Authors' contribution
NRG worked with Dr. MNP to conceptualize the study, design analyses and wrote the original draft of the manuscript. NRG conducted the analyses with Drs. MNP and ZWZ advising. Drs. RAH, SK-S, and MNP designed the survey, were involved in funding acquisition, and curated the original data. All authors provided critical feedback with respect to the content of the manuscript. They also had full access to all data in the study and take responsibility for the integrity of the data and the accuracy of the data analysis.
Conflict of interest
The authors report no conflicts of interest with respect to the content of this manuscript.

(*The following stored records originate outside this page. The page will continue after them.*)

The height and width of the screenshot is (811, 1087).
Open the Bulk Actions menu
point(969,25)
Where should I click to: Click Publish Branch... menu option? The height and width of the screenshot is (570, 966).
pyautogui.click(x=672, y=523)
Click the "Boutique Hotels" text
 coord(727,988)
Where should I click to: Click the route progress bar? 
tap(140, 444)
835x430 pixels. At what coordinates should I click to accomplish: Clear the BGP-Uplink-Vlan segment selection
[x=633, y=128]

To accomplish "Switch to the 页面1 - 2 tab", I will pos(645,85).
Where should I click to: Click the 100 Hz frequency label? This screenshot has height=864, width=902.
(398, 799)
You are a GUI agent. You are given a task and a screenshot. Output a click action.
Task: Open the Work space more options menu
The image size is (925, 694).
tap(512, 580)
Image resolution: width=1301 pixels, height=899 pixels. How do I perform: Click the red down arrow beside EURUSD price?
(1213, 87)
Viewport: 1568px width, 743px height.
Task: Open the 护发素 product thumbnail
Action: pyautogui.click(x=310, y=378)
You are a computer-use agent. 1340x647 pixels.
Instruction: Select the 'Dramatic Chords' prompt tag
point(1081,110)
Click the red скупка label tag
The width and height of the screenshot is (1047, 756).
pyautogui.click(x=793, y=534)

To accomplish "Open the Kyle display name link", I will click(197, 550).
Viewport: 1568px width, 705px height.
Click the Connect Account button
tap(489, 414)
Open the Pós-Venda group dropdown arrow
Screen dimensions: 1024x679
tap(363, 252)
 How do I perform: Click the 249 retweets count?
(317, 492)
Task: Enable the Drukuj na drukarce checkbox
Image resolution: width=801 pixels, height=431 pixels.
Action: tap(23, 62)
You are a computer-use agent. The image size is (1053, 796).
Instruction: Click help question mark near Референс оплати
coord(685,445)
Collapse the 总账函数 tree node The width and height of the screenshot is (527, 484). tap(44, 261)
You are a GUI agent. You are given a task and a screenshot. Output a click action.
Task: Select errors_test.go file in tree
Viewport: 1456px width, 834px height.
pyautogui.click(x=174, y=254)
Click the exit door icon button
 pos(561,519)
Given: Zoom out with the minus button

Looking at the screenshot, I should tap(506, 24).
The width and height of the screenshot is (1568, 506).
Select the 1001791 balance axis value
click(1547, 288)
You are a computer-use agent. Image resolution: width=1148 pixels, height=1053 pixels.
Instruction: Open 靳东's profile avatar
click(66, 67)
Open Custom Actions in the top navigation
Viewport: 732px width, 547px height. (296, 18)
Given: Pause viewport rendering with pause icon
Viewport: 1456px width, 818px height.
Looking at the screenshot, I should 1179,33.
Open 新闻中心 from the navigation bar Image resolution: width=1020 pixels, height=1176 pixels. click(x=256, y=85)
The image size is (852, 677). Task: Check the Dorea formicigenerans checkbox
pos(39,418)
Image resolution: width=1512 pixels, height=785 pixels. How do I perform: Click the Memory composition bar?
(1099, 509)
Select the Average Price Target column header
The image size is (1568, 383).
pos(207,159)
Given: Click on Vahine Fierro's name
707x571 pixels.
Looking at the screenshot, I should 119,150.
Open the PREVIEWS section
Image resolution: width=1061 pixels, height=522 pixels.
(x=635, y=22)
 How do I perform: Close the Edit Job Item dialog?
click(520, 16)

Dr. Potenza has consulted for and advised Game Day Data, the Addiction Policy Forum, AXA, Idorsia and Opiant/Lakelight Therapeutics; received research support from the Veteran's Administration, Mohegan Sun Casino and the National Center for Responsible Gaming (now the International Center for Responsible Gaming); participated in surveys, mailings, or telephone consultations related to drug addiction, impulse-control disorders, or other health topics; consulted for law offices, the federal public defender's office and gambling entities on issues related to impulse-control and addictive disorders; provided clinical care in the Connecticut Department of Mental Health and Addiction Services Problem Gambling Services Program; performed grant reviews for the National Institutes of Health and other agencies; edited journals and journal sections; given academic lectures in grand rounds, CME events, and other clinical/scientific venues; and generated books or chapters for publishers of mental health texts. The other authors report no disclosures. The views presented in this manuscript represent those of the authors and not necessarily those of the funding agencies.